TCE-AC suspende pagamento de R$ 22,6 milhões por desapropriação destinada à Expoacre e cobra transparência do Estado

O Tribunal de Contas do Estado do Acre determinou, em decisão cautelar, a suspensão imediata dos pagamentos referentes à desapropriação de um imóvel avaliado em R$ 22,6 milhões, localizado na BR-364, em Rio Branco, área destinada à implantação de um complexo voltado à realização da Expoacre.

A decisão foi proferida pela conselheira Naluh Maria Lima Gouveia, relatora do processo, e atende a manifestação técnica da área de controle externo, que apontou riscos de prejuízo ao erário e ausência de transparência no procedimento conduzido pela Secretaria de Estado de Agricultura.

Suspensão imediata e prazo para esclarecimentos

A medida determina que a secretária da SEAGRI, Temyllis Lima da Silva, suspenda qualquer pagamento relacionado à desapropriação até o julgamento de mérito do processo. Caso descumpra a decisão, poderá ser aplicada multa diária de R$ 2 mil.
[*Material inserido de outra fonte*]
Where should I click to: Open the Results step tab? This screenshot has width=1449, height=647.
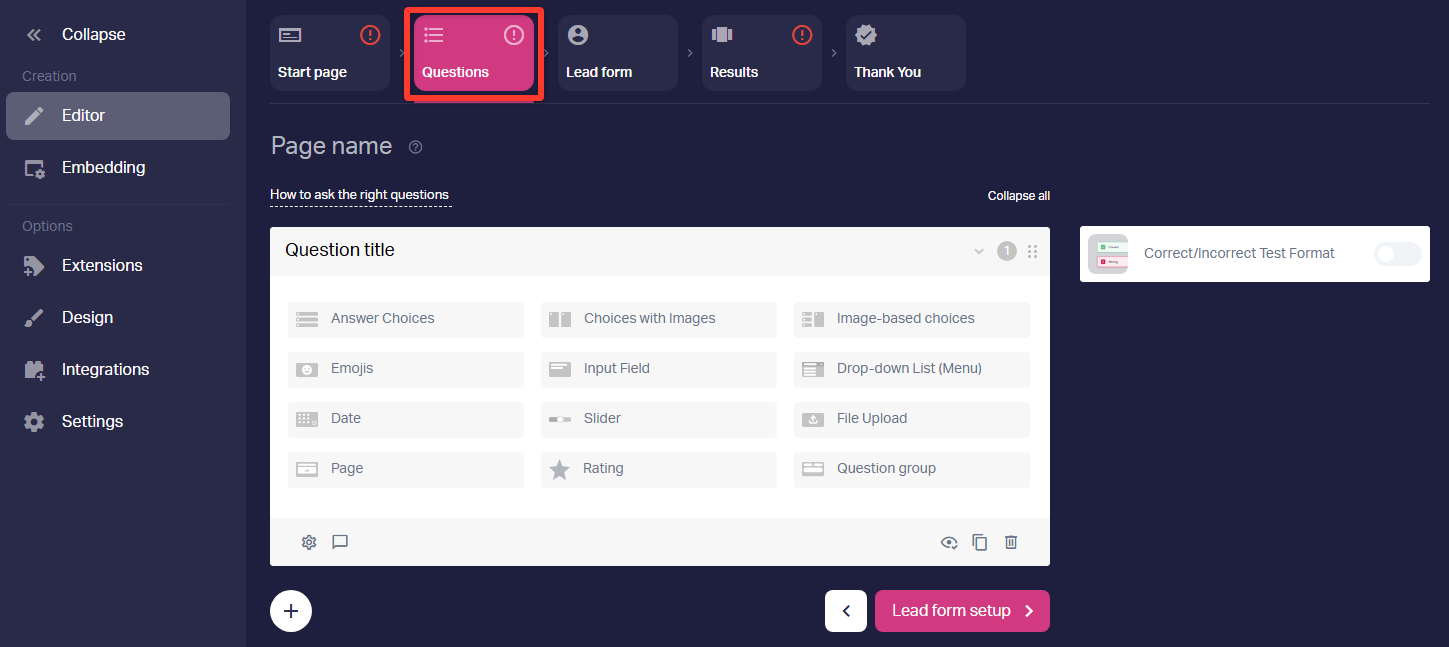[x=761, y=53]
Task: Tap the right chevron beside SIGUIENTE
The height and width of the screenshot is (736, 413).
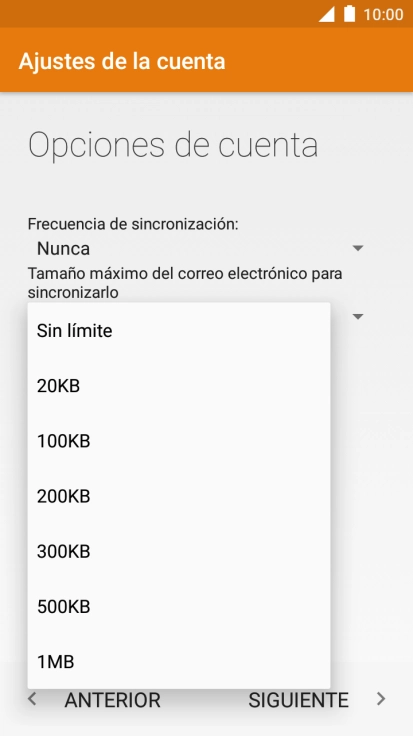Action: click(x=381, y=699)
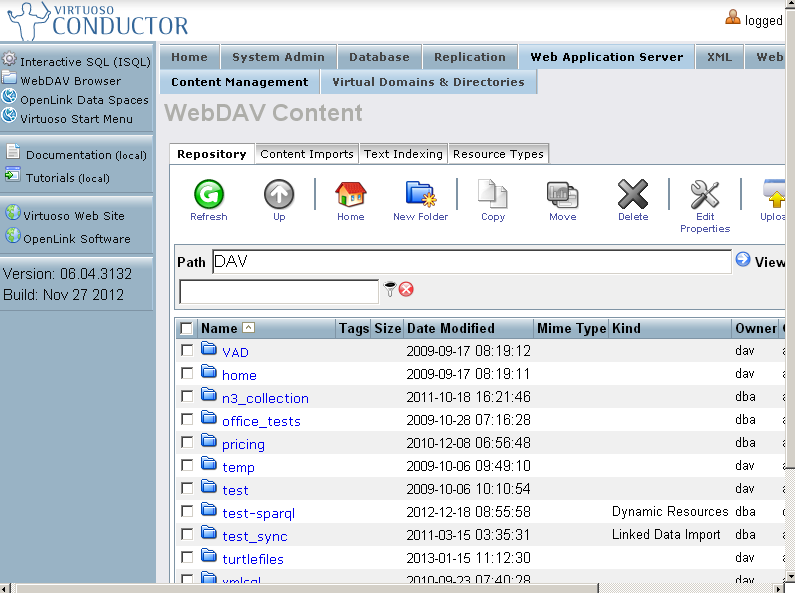Screen dimensions: 795x593
Task: Open the test-sparql folder link
Action: click(258, 513)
Além disso, a gestora deverá encaminhar ao TCE-AC, no prazo de até 48 horas, toda a documentação referente ao procedimento, especialmente os elementos que fundamentaram a avaliação do imóvel.

Indícios de irregularidades e falta de transparência

De acordo com o relatório técnico, a desapropriação envolve uma área de 75,5 hectares, com custo aproximado de R$ 300 mil por hectare. No entanto, não foi possível verificar se o valor está compatível com o mercado, nem quais critérios foram utilizados para a avaliação.

Outro ponto crítico identificado foi a ausência de informações no sistema LICON e a restrição de acesso ao processo administrativo no sistema estadual, o que comprometeu a análise por parte do órgão de controle.

Também chamou atenção o fato de a declaração de utilidade pública e a formalização do procedimento terem ocorrido no mesmo dia, em publicação extraordinária no Diário Oficial.

Risco de dano ao erário

Na decisão, a relatora destaca que há risco concreto, atual e progressivo de prejuízo aos cofres públicos, especialmente porque os pagamentos já estavam programados em parcelas mensais, com a primeira prevista para 31 de março de 2026.

A conselheira também ressaltou a ausência de clareza sobre a finalidade do empreendimento, descrito genericamente como “complexo multifuncional”, o que impede a verificação do enquadramento legal da desapropriação.

Outro alerta feito pelo TCE-AC é que a aquisição do imóvel pode demandar investimentos adicionais elevados, como obras de infraestrutura e instalação de serviços básicos, sem que haja comprovação da viabilidade ou previsão desses recursos, o que pode resultar em um equipamento público sem uso efetivo.

Fundamentação da decisão

A concessão da medida cautelar considerou a presença dos requisitos jurídicos do “fumus boni iuris” (plausibilidade do direito) e do “periculum in mora” (risco da demora), diante da necessidade de garantir a legalidade, transparência e economicidade do gasto público.

A decisão foi tomada em caráter urgente, sem a oitiva prévia da parte, e será submetida ao Plenário do Tribunal na próxima sessão.

Próximos passos

O processo segue em tramitação no TCE-AC, com encaminhamento ao Ministério Público de Contas para manifestação. Após a análise das informações que deverão ser apresentadas pela SEAGRI, o Tribunal deverá julgar o mérito da questão.

Até lá, permanecem suspensos quaisquer atos que impliquem desembolso de recursos públicos relacionados à desapropriação.